## What to do
When you print the records, keep every line identical to the original.

---------- Data for processing ----------

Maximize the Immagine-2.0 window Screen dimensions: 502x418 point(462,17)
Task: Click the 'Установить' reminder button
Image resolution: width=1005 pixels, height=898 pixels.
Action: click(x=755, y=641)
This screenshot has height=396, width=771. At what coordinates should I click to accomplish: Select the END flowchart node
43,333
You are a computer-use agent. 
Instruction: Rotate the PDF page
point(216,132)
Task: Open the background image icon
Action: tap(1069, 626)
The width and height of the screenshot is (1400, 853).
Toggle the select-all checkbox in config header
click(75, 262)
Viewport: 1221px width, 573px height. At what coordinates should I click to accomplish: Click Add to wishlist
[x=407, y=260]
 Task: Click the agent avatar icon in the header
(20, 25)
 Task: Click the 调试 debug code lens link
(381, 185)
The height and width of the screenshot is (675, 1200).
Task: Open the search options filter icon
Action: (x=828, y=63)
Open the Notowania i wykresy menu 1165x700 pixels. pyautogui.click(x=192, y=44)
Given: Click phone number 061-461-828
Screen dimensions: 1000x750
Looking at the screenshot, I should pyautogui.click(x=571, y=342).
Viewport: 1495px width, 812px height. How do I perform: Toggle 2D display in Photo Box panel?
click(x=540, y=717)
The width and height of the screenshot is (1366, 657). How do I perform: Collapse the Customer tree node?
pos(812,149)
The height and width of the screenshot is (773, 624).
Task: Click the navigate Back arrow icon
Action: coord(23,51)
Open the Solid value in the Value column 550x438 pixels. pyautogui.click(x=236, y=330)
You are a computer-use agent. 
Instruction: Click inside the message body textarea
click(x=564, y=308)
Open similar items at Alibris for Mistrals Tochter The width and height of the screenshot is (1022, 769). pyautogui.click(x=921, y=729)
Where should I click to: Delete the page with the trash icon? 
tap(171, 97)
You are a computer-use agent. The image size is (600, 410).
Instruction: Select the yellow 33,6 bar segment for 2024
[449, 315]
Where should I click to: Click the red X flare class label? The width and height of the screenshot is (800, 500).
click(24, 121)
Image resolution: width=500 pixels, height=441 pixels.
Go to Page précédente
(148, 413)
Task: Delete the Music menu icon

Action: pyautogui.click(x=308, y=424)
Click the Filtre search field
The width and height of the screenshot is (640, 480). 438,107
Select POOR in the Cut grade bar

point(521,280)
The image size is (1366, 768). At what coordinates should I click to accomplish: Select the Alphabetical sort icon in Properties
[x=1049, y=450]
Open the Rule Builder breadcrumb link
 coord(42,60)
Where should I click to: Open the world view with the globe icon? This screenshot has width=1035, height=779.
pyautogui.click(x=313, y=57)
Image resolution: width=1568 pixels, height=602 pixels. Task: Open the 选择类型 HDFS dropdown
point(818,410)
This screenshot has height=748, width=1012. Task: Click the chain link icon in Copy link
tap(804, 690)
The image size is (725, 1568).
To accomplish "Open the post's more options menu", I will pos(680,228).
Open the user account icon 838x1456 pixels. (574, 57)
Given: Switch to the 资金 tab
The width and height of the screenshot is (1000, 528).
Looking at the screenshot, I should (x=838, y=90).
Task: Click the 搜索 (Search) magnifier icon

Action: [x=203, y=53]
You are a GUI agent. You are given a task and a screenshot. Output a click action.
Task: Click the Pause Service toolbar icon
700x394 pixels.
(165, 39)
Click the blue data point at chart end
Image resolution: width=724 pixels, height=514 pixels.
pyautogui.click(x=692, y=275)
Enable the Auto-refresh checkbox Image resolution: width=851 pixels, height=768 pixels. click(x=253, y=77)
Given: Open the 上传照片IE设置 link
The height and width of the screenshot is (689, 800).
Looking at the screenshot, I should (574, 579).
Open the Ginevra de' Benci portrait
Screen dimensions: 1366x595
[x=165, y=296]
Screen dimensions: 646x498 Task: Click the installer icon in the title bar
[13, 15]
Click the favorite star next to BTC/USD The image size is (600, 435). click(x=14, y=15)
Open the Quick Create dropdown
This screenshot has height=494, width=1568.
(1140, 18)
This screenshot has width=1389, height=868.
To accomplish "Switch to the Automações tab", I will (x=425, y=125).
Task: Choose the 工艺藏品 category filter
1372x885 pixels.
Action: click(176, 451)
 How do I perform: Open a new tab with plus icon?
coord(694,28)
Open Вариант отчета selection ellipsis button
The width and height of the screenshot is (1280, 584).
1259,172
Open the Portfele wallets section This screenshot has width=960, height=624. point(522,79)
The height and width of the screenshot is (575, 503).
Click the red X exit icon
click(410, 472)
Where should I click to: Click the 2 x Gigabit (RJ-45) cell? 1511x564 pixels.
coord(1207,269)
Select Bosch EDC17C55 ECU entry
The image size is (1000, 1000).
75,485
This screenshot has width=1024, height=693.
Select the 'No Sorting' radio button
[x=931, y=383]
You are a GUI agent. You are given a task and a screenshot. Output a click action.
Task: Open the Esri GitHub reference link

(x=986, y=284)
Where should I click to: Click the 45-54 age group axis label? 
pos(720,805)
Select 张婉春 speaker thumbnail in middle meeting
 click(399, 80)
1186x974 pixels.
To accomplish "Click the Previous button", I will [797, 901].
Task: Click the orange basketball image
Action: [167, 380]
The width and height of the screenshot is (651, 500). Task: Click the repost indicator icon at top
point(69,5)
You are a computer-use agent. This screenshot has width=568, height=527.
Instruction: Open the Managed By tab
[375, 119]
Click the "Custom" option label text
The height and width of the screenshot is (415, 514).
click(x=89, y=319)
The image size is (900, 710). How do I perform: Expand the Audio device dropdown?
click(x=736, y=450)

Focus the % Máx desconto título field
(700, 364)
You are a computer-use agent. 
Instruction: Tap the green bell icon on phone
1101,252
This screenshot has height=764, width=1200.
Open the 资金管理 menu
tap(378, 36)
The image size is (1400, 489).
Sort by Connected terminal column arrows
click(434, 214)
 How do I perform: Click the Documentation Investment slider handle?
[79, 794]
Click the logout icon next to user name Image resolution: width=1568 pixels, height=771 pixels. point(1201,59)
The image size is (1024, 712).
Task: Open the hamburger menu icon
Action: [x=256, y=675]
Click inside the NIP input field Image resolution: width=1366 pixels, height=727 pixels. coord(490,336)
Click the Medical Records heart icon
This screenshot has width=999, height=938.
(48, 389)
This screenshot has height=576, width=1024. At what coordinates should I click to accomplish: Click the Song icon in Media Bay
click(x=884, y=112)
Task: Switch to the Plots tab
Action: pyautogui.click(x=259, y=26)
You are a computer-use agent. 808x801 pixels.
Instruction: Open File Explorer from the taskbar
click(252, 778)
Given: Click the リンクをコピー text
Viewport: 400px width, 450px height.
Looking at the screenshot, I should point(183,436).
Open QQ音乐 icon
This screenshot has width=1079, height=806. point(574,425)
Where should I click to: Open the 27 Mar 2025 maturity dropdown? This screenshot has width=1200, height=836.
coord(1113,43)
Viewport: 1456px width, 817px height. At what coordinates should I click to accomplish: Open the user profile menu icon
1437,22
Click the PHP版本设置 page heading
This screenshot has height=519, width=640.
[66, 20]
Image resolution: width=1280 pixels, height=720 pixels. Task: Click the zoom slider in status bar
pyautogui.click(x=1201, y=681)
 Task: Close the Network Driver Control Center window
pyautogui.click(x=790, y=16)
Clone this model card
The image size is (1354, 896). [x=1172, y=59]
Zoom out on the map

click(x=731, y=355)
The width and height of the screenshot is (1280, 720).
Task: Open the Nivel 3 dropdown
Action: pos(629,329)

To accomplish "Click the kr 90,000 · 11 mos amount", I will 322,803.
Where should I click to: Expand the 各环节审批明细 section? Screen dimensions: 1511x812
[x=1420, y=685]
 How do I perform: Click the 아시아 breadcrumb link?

----------

## Problem solution
Maximize the Immagine-2.0 window Screen dimensions: 502x418 point(462,17)
Task: Click the 'Установить' reminder button
Image resolution: width=1005 pixels, height=898 pixels.
Action: click(x=755, y=641)
This screenshot has height=396, width=771. At what coordinates should I click to accomplish: Select the END flowchart node
43,333
You are a computer-use agent. 
Instruction: Rotate the PDF page
point(216,132)
Task: Open the background image icon
Action: tap(1069, 626)
The width and height of the screenshot is (1400, 853).
Toggle the select-all checkbox in config header
click(75, 262)
Viewport: 1221px width, 573px height. At what coordinates should I click to accomplish: Click Add to wishlist
[x=407, y=260]
 Task: Click the agent avatar icon in the header
(20, 25)
 Task: Click the 调试 debug code lens link
(381, 185)
The height and width of the screenshot is (675, 1200).
Task: Open the search options filter icon
Action: (x=828, y=63)
Open the Notowania i wykresy menu 1165x700 pixels. pyautogui.click(x=192, y=44)
Given: Click phone number 061-461-828
Screen dimensions: 1000x750
Looking at the screenshot, I should pyautogui.click(x=571, y=342).
Viewport: 1495px width, 812px height. How do I perform: Toggle 2D display in Photo Box panel?
click(x=540, y=717)
The width and height of the screenshot is (1366, 657). How do I perform: Collapse the Customer tree node?
pos(812,149)
The height and width of the screenshot is (773, 624).
Task: Click the navigate Back arrow icon
Action: coord(23,51)
Open the Solid value in the Value column 550x438 pixels. pyautogui.click(x=236, y=330)
You are a computer-use agent. 
Instruction: Click inside the message body textarea
click(x=564, y=308)
Open similar items at Alibris for Mistrals Tochter The width and height of the screenshot is (1022, 769). pyautogui.click(x=921, y=729)
Where should I click to: Delete the page with the trash icon? 
tap(171, 97)
You are a computer-use agent. The image size is (600, 410).
Instruction: Select the yellow 33,6 bar segment for 2024
[449, 315]
Where should I click to: Click the red X flare class label? The width and height of the screenshot is (800, 500).
click(24, 121)
Image resolution: width=500 pixels, height=441 pixels.
Go to Page précédente
(148, 413)
Task: Delete the Music menu icon

Action: pyautogui.click(x=308, y=424)
Click the Filtre search field
The width and height of the screenshot is (640, 480). 438,107
Select POOR in the Cut grade bar

point(521,280)
The image size is (1366, 768). At what coordinates should I click to accomplish: Select the Alphabetical sort icon in Properties
[x=1049, y=450]
Open the Rule Builder breadcrumb link
 coord(42,60)
Where should I click to: Open the world view with the globe icon? This screenshot has width=1035, height=779.
pyautogui.click(x=313, y=57)
Image resolution: width=1568 pixels, height=602 pixels. Task: Open the 选择类型 HDFS dropdown
point(818,410)
This screenshot has height=748, width=1012. Task: Click the chain link icon in Copy link
tap(804, 690)
The image size is (725, 1568).
To accomplish "Open the post's more options menu", I will pos(680,228).
Open the user account icon 838x1456 pixels. (574, 57)
Given: Switch to the 资金 tab
The width and height of the screenshot is (1000, 528).
Looking at the screenshot, I should (x=838, y=90).
Task: Click the 搜索 (Search) magnifier icon

Action: [x=203, y=53]
You are a GUI agent. You are given a task and a screenshot. Output a click action.
Task: Click the Pause Service toolbar icon
700x394 pixels.
(165, 39)
Click the blue data point at chart end
Image resolution: width=724 pixels, height=514 pixels.
pyautogui.click(x=692, y=275)
Enable the Auto-refresh checkbox Image resolution: width=851 pixels, height=768 pixels. click(x=253, y=77)
Given: Open the 上传照片IE设置 link
The height and width of the screenshot is (689, 800).
Looking at the screenshot, I should (574, 579).
Open the Ginevra de' Benci portrait
Screen dimensions: 1366x595
[x=165, y=296]
Screen dimensions: 646x498 Task: Click the installer icon in the title bar
[13, 15]
Click the favorite star next to BTC/USD The image size is (600, 435). click(x=14, y=15)
Open the Quick Create dropdown
This screenshot has height=494, width=1568.
(1140, 18)
This screenshot has width=1389, height=868.
To accomplish "Switch to the Automações tab", I will (x=425, y=125).
Task: Choose the 工艺藏品 category filter
1372x885 pixels.
Action: click(176, 451)
 How do I perform: Open a new tab with plus icon?
coord(694,28)
Open Вариант отчета selection ellipsis button
The width and height of the screenshot is (1280, 584).
1259,172
Open the Portfele wallets section This screenshot has width=960, height=624. point(522,79)
The height and width of the screenshot is (575, 503).
Click the red X exit icon
click(410, 472)
Where should I click to: Click the 2 x Gigabit (RJ-45) cell? 1511x564 pixels.
coord(1207,269)
Select Bosch EDC17C55 ECU entry
The image size is (1000, 1000).
75,485
This screenshot has width=1024, height=693.
Select the 'No Sorting' radio button
[x=931, y=383]
You are a GUI agent. You are given a task and a screenshot. Output a click action.
Task: Open the Esri GitHub reference link

(x=986, y=284)
Where should I click to: Click the 45-54 age group axis label? 
pos(720,805)
Select 张婉春 speaker thumbnail in middle meeting
 click(399, 80)
1186x974 pixels.
To accomplish "Click the Previous button", I will [797, 901].
Task: Click the orange basketball image
Action: [167, 380]
The width and height of the screenshot is (651, 500). Task: Click the repost indicator icon at top
point(69,5)
You are a computer-use agent. This screenshot has width=568, height=527.
Instruction: Open the Managed By tab
[375, 119]
Click the "Custom" option label text
The height and width of the screenshot is (415, 514).
click(x=89, y=319)
The image size is (900, 710). How do I perform: Expand the Audio device dropdown?
click(x=736, y=450)

Focus the % Máx desconto título field
(700, 364)
You are a computer-use agent. 
Instruction: Tap the green bell icon on phone
1101,252
This screenshot has height=764, width=1200.
Open the 资金管理 menu
tap(378, 36)
The image size is (1400, 489).
Sort by Connected terminal column arrows
click(434, 214)
 How do I perform: Click the Documentation Investment slider handle?
[79, 794]
Click the logout icon next to user name Image resolution: width=1568 pixels, height=771 pixels. point(1201,59)
The image size is (1024, 712).
Task: Open the hamburger menu icon
Action: [x=256, y=675]
Click inside the NIP input field Image resolution: width=1366 pixels, height=727 pixels. coord(490,336)
Click the Medical Records heart icon
This screenshot has width=999, height=938.
(48, 389)
This screenshot has height=576, width=1024. At what coordinates should I click to accomplish: Click the Song icon in Media Bay
click(x=884, y=112)
Task: Switch to the Plots tab
Action: pyautogui.click(x=259, y=26)
You are a computer-use agent. 808x801 pixels.
Instruction: Open File Explorer from the taskbar
click(252, 778)
Given: Click the リンクをコピー text
Viewport: 400px width, 450px height.
Looking at the screenshot, I should point(183,436).
Open QQ音乐 icon
This screenshot has width=1079, height=806. point(574,425)
Where should I click to: Open the 27 Mar 2025 maturity dropdown? This screenshot has width=1200, height=836.
coord(1113,43)
Viewport: 1456px width, 817px height. At what coordinates should I click to accomplish: Open the user profile menu icon
1437,22
Click the PHP版本设置 page heading
This screenshot has height=519, width=640.
[66, 20]
Image resolution: width=1280 pixels, height=720 pixels. Task: Click the zoom slider in status bar
pyautogui.click(x=1201, y=681)
 Task: Close the Network Driver Control Center window
pyautogui.click(x=790, y=16)
Clone this model card
The image size is (1354, 896). [x=1172, y=59]
Zoom out on the map

click(x=731, y=355)
The width and height of the screenshot is (1280, 720).
Task: Open the Nivel 3 dropdown
Action: pos(629,329)

To accomplish "Click the kr 90,000 · 11 mos amount", I will 322,803.
Where should I click to: Expand the 各环节审批明细 section? Screen dimensions: 1511x812
[x=1420, y=685]
 How do I perform: Click the 아시아 breadcrumb link?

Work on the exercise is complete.